[INSTRUCTION] Return the lines of the records from the line with "The height and" to the line with "Action: pos(25,140)", both included, exactly as they appear, leaving out the pictures.

----- INPUT MATERIAL

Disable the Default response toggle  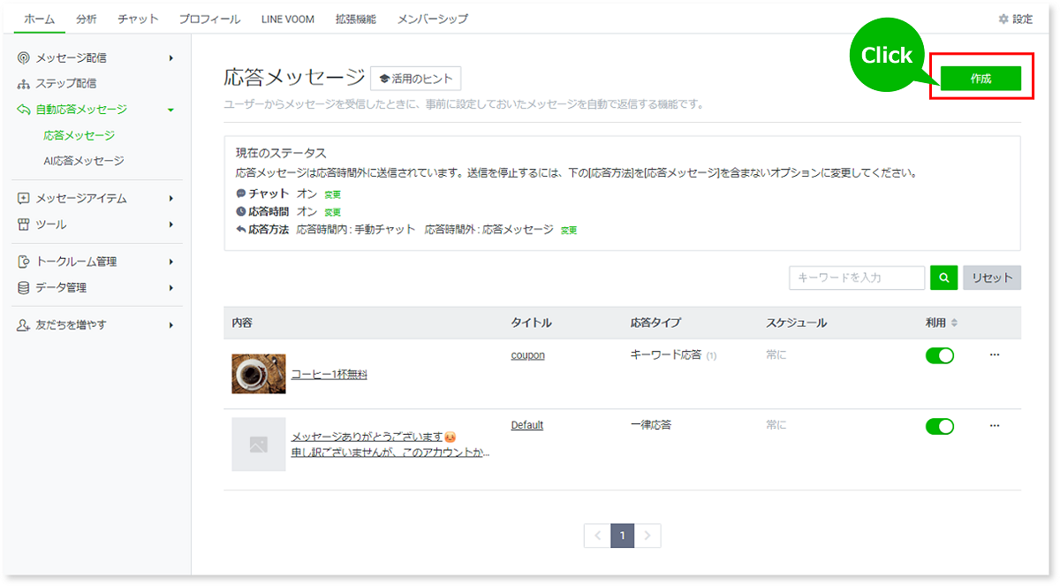(939, 427)
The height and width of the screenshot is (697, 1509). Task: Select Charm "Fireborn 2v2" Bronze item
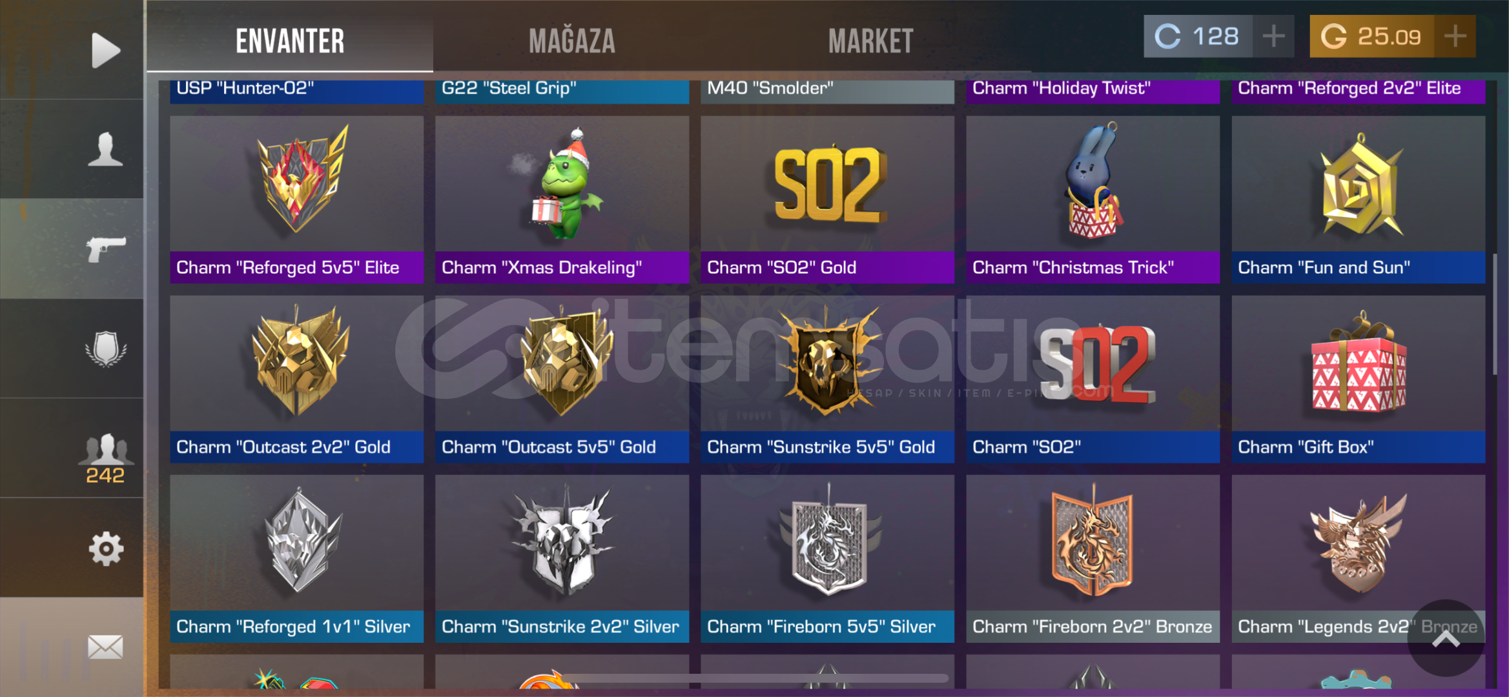(x=1093, y=558)
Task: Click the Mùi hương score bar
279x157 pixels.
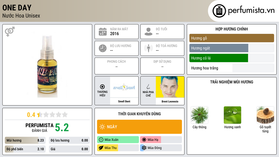Action: pos(25,140)
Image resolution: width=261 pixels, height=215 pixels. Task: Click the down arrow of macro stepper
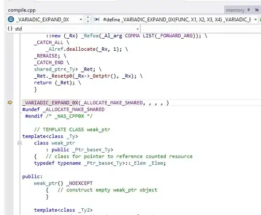coord(88,21)
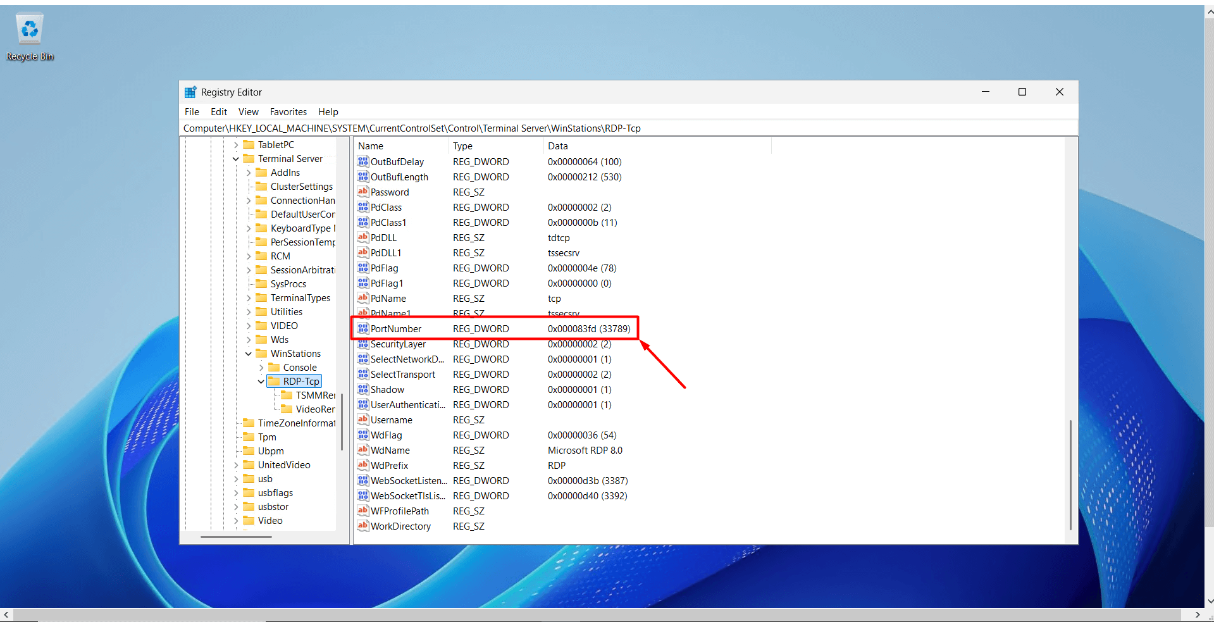This screenshot has height=622, width=1214.
Task: Collapse the WinStations tree node
Action: pos(249,354)
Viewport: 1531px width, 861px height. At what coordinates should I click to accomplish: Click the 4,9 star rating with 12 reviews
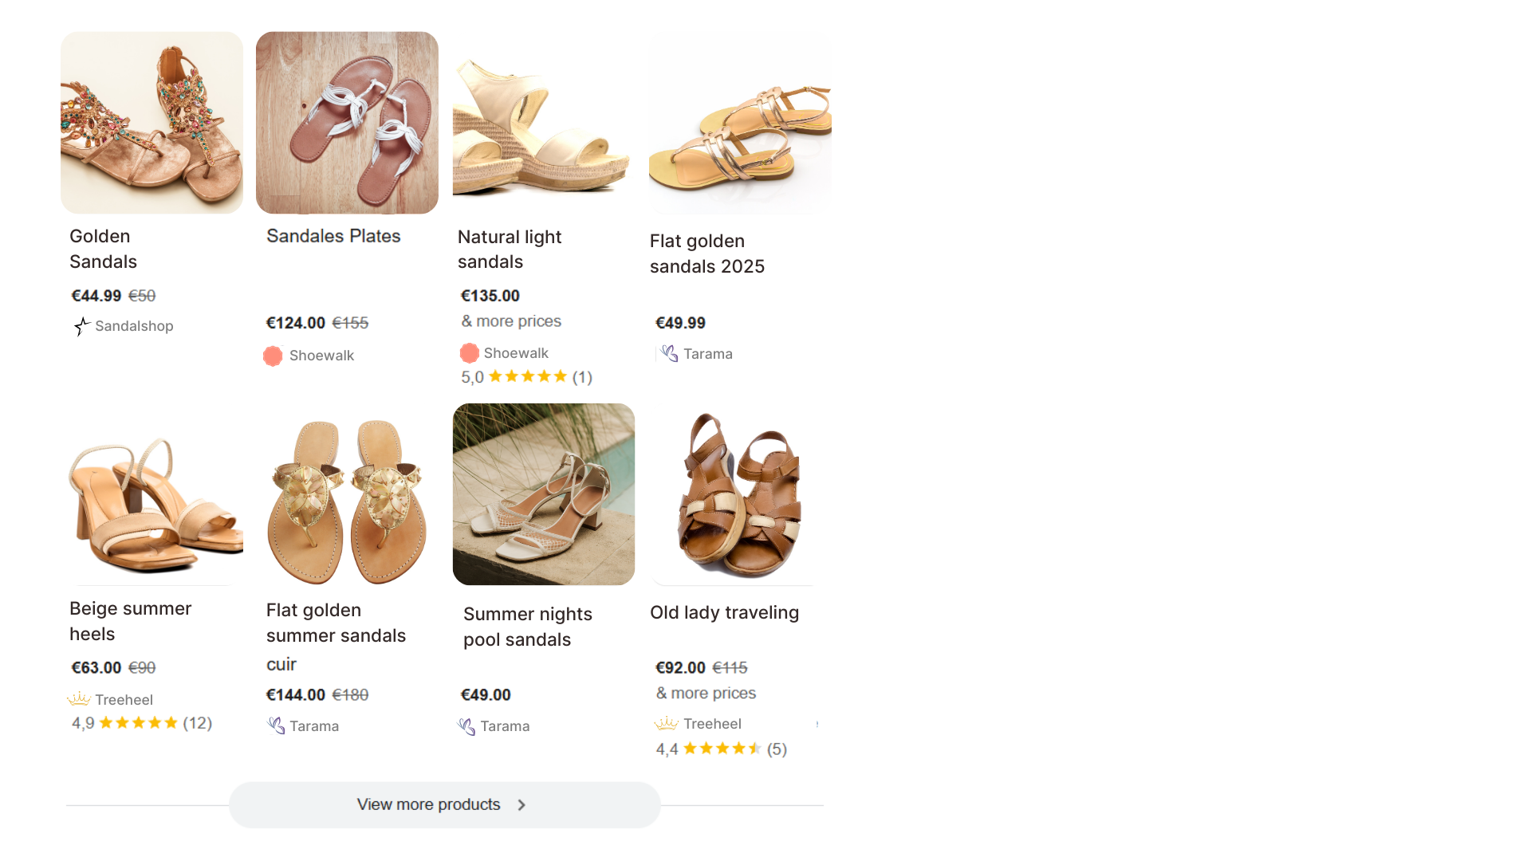point(141,722)
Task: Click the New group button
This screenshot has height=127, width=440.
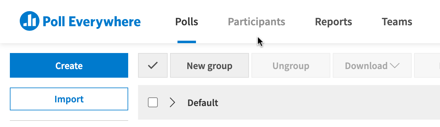Action: coord(210,65)
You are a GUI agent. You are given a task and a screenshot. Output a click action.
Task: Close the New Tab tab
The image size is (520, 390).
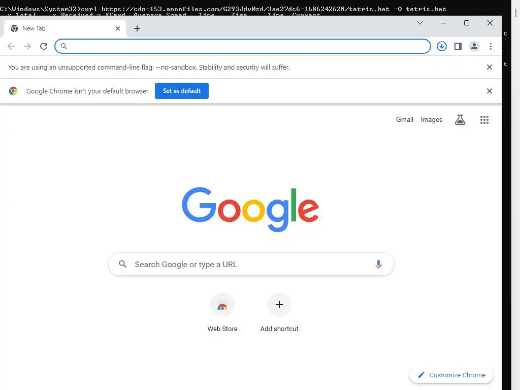pyautogui.click(x=118, y=28)
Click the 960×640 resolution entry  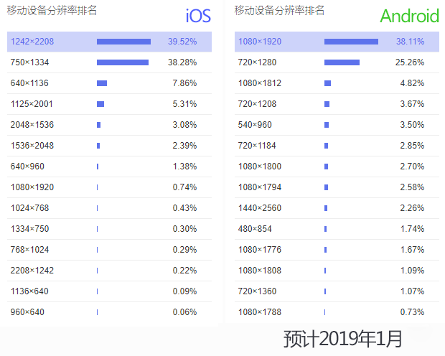click(x=27, y=312)
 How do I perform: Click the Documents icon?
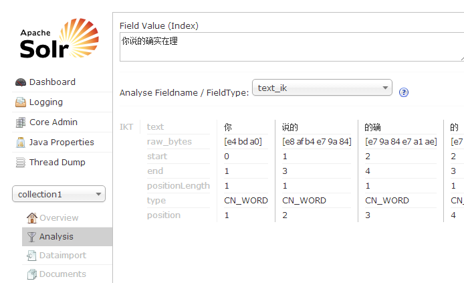click(x=32, y=274)
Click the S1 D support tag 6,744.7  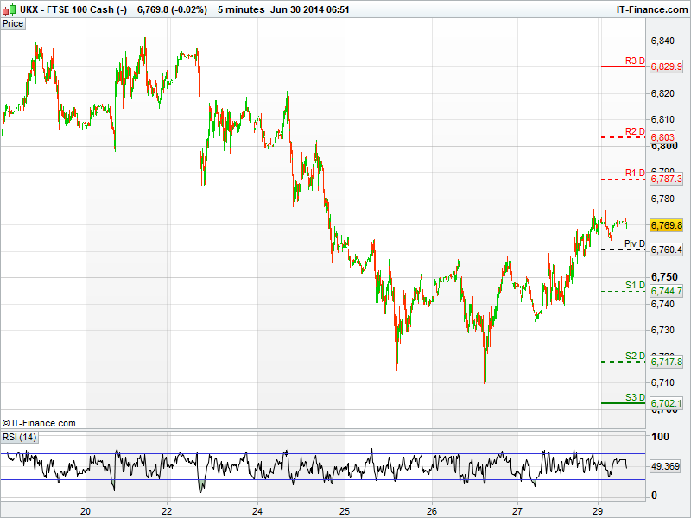click(666, 292)
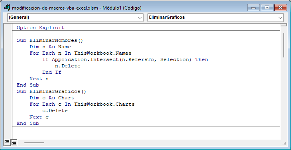Image resolution: width=291 pixels, height=150 pixels.
Task: Click the resize grip at window corner
Action: pyautogui.click(x=284, y=143)
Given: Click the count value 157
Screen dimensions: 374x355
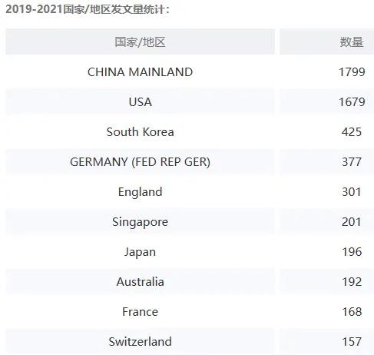Looking at the screenshot, I should pyautogui.click(x=352, y=342).
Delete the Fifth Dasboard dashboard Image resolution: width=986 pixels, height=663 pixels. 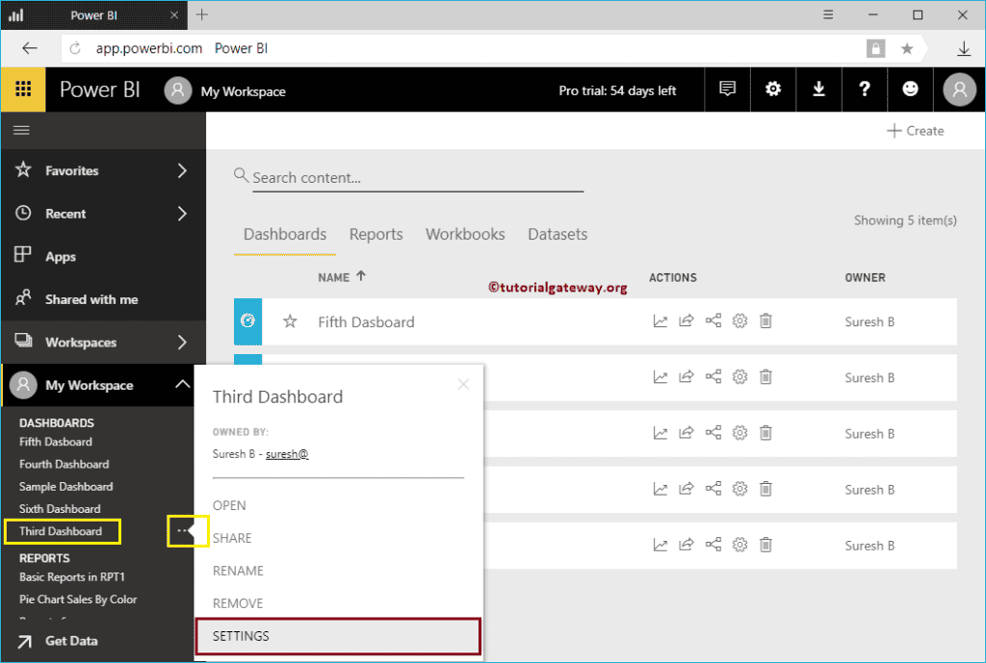[x=765, y=321]

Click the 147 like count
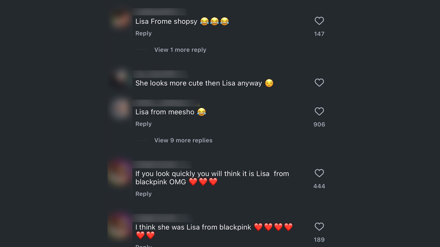point(319,34)

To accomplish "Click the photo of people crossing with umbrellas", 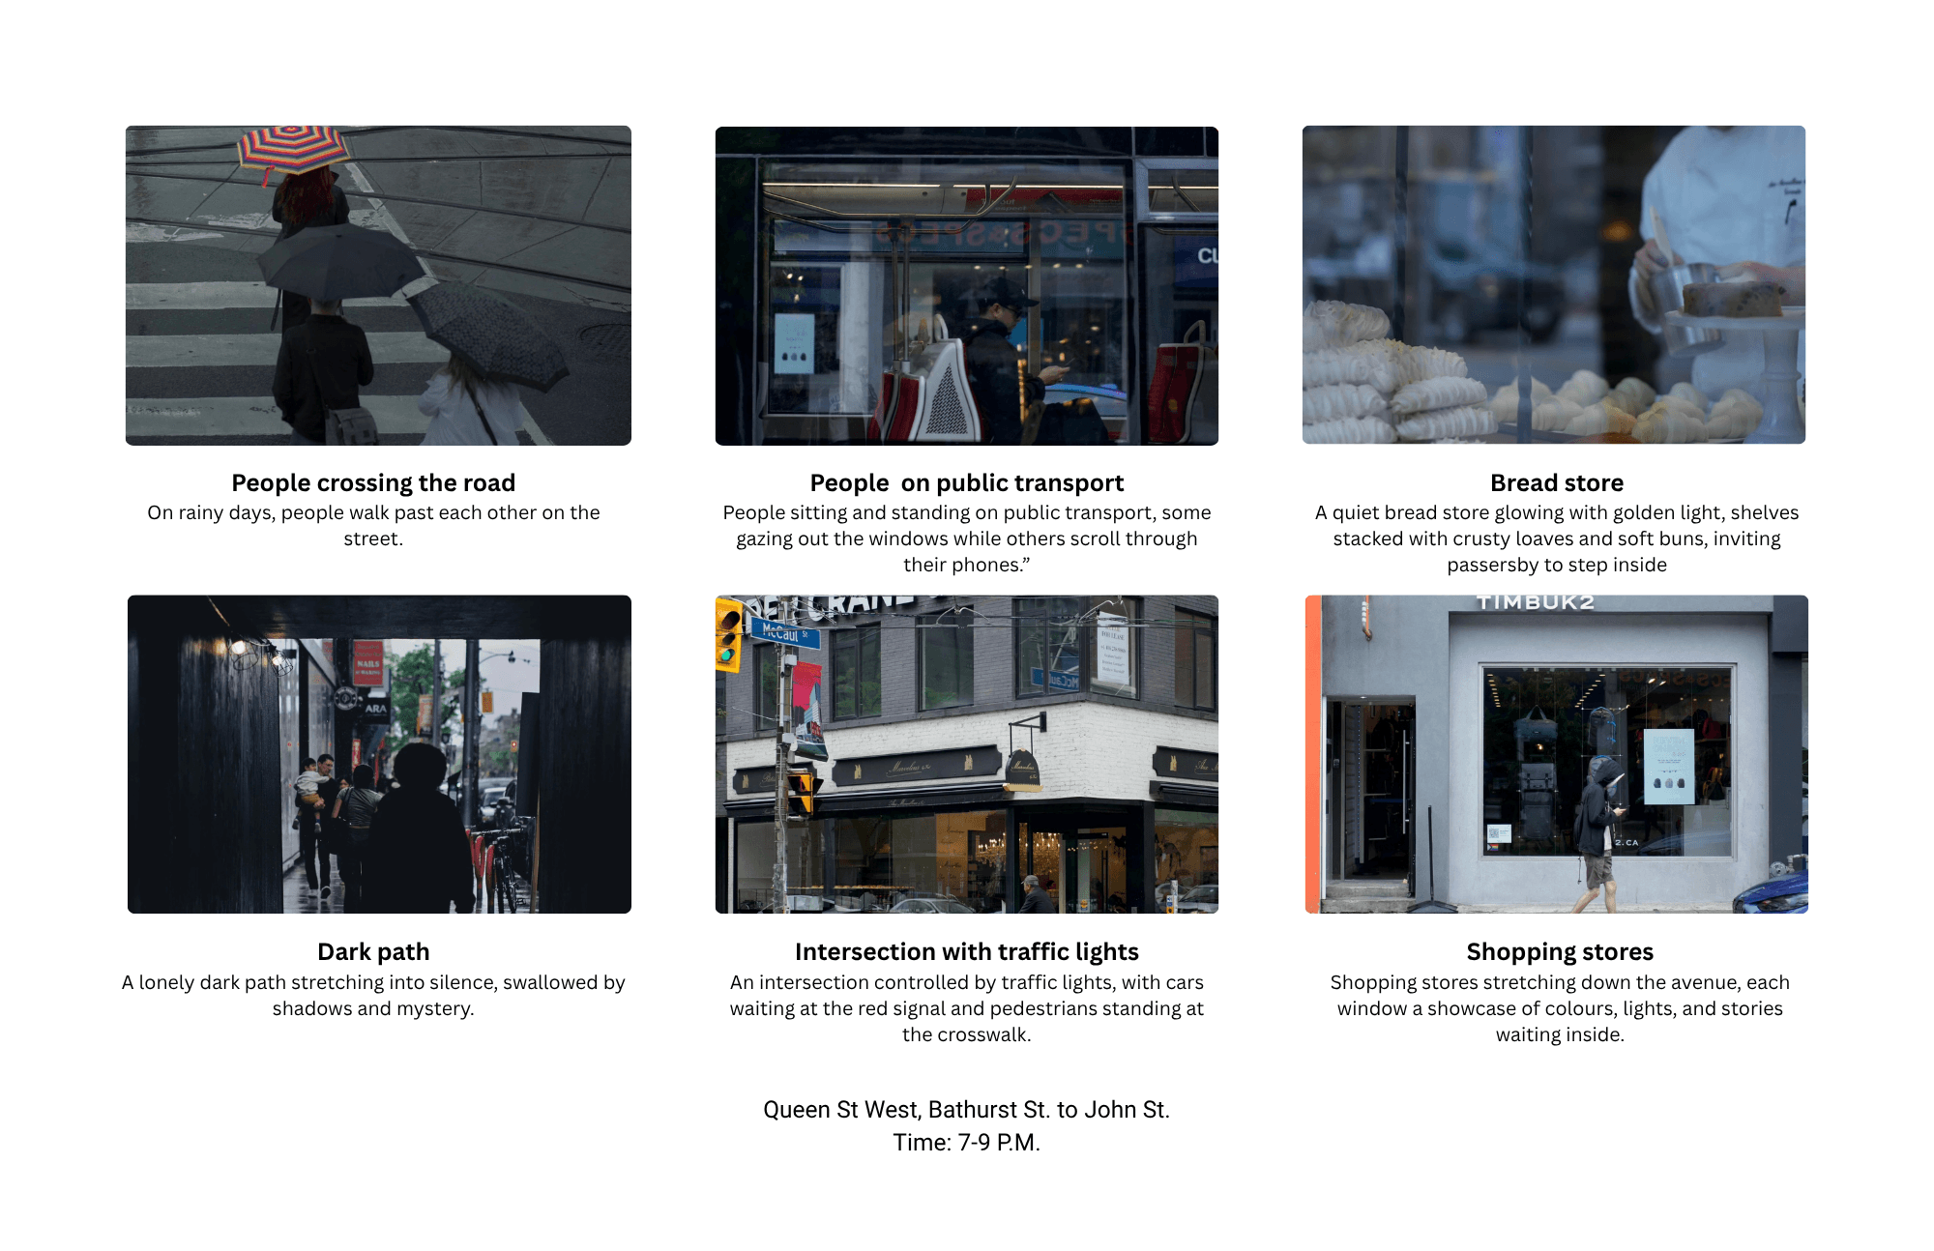I will coord(377,283).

----------

[COMPLETE ANSWER]
The height and width of the screenshot is (697, 1509). Task: Select Charm "Fireborn 2v2" Bronze item
(x=1093, y=558)
Task: Click the Mùi hương score bar
279x157 pixels.
Action: pos(25,140)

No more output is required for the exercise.